WHETHER Nicaragua is being used as a conduit for military supplies to the rebels in El Salvador is open to question. What is not in the least open to doubt is that the United States is acting as a conduit for military activity against three of the smaller nations in its ‘backyard’.

Exiles from Nicaragua, Panama and Cuba are being trained at military camps in Florida with the aim of overthrowing the governments in their own countries.

An issue of Caribbean Contact in February, for example, carried a report of the paramilitary training at a camp near the Everglades. Exiles receive training in urban warfare, guerilla tactics, day and night navigation, frogman skills and parachute jumping, Former American army rangers and Vietnam veterans are among the instructors.

According to Hector Fabian, one of the directors of the camp, 100 trained men have already infiltrated Nicaragua and one was killed on its northern border.

‘Our goal is the liberation of Nicaragua, Cuba and Panama,’ he said. ‘The struggle in Nicaragua is more advanced and we have intensified our efforts.’ Finance for these operations is coming from Cuban and Panamanian exiles as well as from the proceeds of fund-raising drives by Nicaraguans opposed to the Sandinista regime.
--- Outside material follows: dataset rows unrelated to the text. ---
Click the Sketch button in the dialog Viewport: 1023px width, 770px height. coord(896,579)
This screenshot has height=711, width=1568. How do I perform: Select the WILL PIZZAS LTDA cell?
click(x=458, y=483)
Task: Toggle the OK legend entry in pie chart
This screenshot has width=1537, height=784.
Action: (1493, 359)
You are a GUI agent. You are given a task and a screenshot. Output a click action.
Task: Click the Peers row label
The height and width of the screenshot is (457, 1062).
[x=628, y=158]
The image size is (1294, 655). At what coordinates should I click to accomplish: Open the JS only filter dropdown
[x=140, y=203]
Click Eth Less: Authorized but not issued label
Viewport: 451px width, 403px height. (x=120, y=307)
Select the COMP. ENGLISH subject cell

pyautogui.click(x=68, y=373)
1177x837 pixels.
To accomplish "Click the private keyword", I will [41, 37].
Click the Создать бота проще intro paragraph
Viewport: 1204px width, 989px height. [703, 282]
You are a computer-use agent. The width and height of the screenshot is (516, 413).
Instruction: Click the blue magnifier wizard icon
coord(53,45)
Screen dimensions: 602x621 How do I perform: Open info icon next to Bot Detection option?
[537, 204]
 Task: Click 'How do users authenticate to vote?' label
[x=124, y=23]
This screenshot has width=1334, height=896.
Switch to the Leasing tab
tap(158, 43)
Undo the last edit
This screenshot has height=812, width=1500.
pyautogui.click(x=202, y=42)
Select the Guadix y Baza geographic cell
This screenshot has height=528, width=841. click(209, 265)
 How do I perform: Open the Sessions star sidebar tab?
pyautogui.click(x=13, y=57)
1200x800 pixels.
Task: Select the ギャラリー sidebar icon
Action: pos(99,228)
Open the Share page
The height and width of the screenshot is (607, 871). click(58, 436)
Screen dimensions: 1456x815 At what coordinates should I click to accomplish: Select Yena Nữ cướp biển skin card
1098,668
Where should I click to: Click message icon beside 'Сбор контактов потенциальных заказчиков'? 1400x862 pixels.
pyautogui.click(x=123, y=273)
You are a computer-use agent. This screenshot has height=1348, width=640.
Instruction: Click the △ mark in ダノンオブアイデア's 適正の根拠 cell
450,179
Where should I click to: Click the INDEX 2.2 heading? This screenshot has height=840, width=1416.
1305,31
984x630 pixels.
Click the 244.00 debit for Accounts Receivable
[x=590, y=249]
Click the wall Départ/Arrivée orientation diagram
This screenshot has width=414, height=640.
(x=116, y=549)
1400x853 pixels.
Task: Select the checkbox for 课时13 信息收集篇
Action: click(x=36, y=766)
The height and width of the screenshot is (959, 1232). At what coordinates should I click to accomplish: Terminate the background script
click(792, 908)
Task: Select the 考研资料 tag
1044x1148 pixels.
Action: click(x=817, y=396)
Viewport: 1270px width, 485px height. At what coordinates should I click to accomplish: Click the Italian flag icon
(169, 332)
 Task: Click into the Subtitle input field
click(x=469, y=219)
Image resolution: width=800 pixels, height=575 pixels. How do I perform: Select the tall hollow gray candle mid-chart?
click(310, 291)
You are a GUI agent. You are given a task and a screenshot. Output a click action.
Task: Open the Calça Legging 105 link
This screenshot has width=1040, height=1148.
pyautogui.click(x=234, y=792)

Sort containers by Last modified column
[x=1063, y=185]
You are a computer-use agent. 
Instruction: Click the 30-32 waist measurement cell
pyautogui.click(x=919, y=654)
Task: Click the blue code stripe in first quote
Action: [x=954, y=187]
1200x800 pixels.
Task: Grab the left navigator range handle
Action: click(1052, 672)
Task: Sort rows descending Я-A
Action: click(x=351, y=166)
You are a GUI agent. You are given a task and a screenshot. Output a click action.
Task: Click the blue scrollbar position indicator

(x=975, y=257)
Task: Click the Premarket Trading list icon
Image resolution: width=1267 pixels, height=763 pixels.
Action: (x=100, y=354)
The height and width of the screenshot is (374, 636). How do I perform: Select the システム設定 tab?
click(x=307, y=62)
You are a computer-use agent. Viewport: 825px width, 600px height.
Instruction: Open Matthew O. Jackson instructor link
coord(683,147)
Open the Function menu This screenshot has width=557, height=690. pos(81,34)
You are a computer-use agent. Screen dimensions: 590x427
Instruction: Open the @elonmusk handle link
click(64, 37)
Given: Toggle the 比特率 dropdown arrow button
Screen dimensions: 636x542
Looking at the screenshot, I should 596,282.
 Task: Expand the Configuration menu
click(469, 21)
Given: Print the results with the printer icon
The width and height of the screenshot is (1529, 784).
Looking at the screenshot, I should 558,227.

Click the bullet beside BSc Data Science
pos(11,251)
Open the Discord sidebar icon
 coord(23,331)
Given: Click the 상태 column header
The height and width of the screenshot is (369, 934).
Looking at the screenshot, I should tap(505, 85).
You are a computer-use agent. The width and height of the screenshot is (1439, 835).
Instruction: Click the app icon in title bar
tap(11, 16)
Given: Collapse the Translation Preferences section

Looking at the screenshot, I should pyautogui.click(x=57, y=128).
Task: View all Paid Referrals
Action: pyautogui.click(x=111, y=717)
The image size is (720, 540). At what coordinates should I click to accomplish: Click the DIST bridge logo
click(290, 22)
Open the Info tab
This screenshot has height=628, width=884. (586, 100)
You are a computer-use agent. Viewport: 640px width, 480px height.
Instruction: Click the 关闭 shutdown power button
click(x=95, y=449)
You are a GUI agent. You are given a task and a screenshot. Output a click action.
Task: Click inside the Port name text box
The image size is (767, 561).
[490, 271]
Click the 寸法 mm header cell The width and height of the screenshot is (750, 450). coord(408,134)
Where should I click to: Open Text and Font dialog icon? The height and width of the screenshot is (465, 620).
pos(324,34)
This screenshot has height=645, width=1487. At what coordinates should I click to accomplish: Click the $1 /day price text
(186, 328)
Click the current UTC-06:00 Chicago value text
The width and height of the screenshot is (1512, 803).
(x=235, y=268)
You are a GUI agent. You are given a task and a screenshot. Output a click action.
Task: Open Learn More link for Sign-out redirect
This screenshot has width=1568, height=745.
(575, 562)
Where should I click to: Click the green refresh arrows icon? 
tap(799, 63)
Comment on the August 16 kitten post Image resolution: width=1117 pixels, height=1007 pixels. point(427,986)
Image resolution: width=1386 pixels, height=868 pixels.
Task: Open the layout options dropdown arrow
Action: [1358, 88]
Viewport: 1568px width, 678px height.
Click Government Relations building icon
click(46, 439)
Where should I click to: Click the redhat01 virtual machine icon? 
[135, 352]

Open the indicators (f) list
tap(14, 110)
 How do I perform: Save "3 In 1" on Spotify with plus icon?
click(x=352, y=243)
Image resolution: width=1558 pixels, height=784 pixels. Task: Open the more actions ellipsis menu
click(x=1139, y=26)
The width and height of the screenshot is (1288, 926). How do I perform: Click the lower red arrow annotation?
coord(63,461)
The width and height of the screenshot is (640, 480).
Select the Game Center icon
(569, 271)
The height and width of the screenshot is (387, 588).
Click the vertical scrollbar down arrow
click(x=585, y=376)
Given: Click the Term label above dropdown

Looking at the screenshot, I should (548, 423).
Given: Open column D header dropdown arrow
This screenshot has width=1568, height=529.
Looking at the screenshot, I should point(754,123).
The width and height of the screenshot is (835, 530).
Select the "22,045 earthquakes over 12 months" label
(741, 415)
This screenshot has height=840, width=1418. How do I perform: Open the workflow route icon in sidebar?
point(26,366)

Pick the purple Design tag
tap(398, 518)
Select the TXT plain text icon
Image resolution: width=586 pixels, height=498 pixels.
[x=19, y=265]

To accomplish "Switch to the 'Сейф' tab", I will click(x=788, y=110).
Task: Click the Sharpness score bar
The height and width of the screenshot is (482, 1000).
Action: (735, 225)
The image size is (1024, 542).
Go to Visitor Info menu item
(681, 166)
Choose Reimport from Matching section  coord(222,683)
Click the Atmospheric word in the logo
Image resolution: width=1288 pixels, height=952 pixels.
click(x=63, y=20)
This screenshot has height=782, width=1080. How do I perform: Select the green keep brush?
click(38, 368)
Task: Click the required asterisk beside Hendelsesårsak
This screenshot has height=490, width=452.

That the United States knows about the intentions of the Latin exiles is not in doubt Thomas Enders, the Assistant Secretary of State for Inter-American affairs has acknowledged that ‘diplomats of Nicaragua have raised it to our attention a number of times’. He added however that ‘as long as they don’t hurt anybody and as long as they don’t actually conspire to invade in a specific way’ then the exiles aren’t breaking any laws.

This depends on your interpretation of US law and in particular the 1794 Neutrality Act Even Mr. Fabian himself has said, that ‘Under the Carter and Nixon Administrations what we were doing was a crime. With the Reagan Administration noone has bothered us for ten months.’
Caribbean Contact quotes Paul Reicher, a Washington lawyer who represents Nicaragua, as saying that ‘what is going on in Florida is in clear violation of the Neutrality Act There is clearly a political decision not to disturb the Nicaraguan exiles in their activities.’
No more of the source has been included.